:: TASK INPUT
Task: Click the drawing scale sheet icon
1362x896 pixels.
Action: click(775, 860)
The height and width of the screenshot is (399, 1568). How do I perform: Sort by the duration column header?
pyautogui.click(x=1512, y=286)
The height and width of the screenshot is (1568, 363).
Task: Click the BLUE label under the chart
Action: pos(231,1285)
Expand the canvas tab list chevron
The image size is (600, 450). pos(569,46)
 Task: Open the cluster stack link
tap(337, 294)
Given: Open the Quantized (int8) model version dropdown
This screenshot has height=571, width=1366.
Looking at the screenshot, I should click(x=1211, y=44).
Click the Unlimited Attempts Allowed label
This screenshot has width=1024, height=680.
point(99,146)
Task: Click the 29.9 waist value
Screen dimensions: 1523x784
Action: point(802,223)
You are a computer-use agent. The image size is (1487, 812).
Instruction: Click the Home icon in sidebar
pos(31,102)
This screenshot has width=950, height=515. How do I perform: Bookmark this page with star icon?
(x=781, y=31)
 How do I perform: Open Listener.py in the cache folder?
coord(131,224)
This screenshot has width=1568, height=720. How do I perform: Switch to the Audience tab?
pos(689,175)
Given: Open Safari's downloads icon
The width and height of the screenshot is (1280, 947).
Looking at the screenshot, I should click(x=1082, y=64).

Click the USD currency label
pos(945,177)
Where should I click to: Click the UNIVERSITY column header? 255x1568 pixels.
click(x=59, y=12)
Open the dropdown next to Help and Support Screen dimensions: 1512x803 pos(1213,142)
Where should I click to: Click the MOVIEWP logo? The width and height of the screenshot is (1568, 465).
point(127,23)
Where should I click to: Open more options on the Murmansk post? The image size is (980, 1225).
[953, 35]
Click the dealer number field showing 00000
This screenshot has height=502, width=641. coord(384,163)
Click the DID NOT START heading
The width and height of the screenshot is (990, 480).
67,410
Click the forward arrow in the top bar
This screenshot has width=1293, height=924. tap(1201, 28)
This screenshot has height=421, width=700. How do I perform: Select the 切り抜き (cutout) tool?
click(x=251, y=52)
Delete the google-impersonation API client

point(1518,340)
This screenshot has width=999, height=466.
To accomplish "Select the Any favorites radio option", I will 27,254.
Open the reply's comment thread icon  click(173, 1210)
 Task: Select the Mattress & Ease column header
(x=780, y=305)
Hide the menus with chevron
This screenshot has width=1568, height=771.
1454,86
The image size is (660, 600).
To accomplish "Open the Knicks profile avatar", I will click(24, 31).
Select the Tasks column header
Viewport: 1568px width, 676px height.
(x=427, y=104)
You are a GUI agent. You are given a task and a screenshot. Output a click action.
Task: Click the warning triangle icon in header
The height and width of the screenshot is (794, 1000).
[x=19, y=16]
::::
EXERCISE DESCRIPTION » Write out the material verbatim, starting with the line that contains "The image size is (660, 600)." and going through the end of the material.

SOLUTION FOR THIS TASK »
The image size is (660, 600).
To accomplish "Open the Knicks profile avatar", I will click(24, 31).
Select the Tasks column header
Viewport: 1568px width, 676px height.
(x=427, y=104)
You are a GUI agent. You are given a task and a screenshot. Output a click action.
Task: Click the warning triangle icon in header
The height and width of the screenshot is (794, 1000).
[x=19, y=16]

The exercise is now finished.